Participating in research as an undergraduate student

A photo of one of the vast bookshelves within the DePaul University John T. Richardson Library.

If you are planning on majoring in a STEM field, or even just want to expand on a topic that interests you, consider doing research! Research is an awesome way to get some practical experience in your field while you’re still completing your undergraduate degree. It was definitely an intimidating idea in my mind when I first considered it, but I am so happy I decided to start and it has been extremely worthwhile so far. In this post, I will share some information about my personal experience, and then give some tips for participating in research once you get on campus.

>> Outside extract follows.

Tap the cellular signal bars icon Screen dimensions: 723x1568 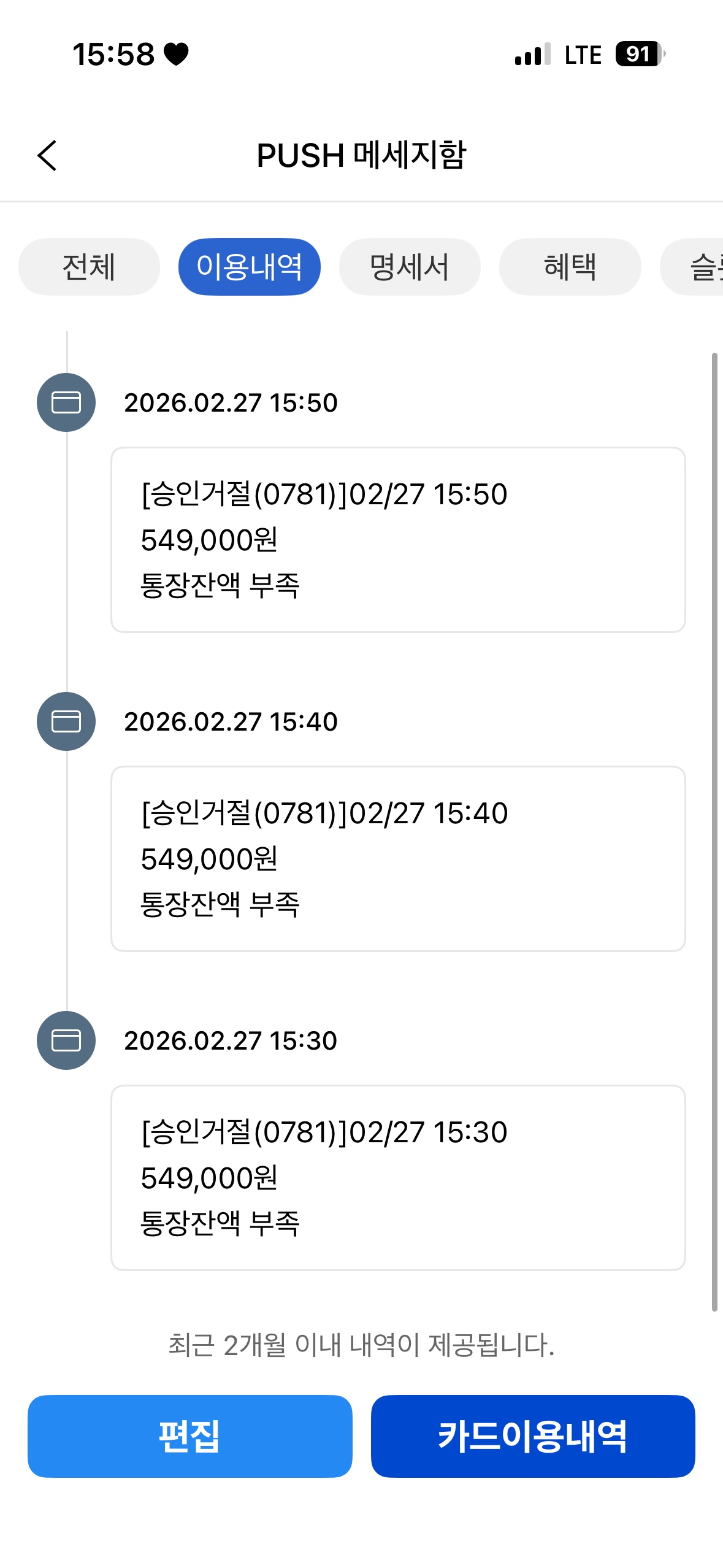coord(532,55)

I am a computer science major, so my research may not be what you immediately think of when you think about the term. I am working on a project where we are analyzing data from a huge set of liver transplants that have occurred in the United States, and then we are trying to build an artificial intelligence model that will match new livers that become available to the best candidates on the transplant waiting list. The current system that is used for matching livers to recipients has a lot of room for improvement, and our initial work has shown some very promising results. For me personally, this experience is very fulfilling because I am using my skills and knowledge for a project that has the potential to really help a lot of people. I am also participating in this research through a program that is funded by a large tech company here in Chicago, so I get paid to work on this project and it is essentially my part-time job.

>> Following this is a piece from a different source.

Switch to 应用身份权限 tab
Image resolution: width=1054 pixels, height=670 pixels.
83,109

DePaul University student Jeff working in the Medical Informatics Lab in the Jarvis College of Computing and Digital Media on DePaul’s Loop Campus.
A photo of the exterior of the John T. Richardson Library on the DePaul University Lincoln Park Campus.

If you are hoping to get on a research project, the number one tip I can give you is to work on creating relationships with your professors. If you have a class with a professor who you like, or you’re particularly interested in the classwork or even if you think you could tolerate working with that professor, I would highly suggest you work on developing a relationship with them. This means going to office hours, striking up conversations, and participating and being active in class. These things will help the professor remember you and more importantly show that you are truly interested in the topic. Once you are comfortable, ask the professor if they are doing research, and if they have any projects that you could help out with. It’s likely that they will try to make a spot available for you, and even if they can’t make it work they are also likely to connect you with other professors who do have spots available. 



This is the typical way to start doing research, but I was lucky enough to find a program at DePaul that pays me as well. If you stay open to new opportunities and are active within your major, opportunities will present themselves and allow you to gain some valuable experience.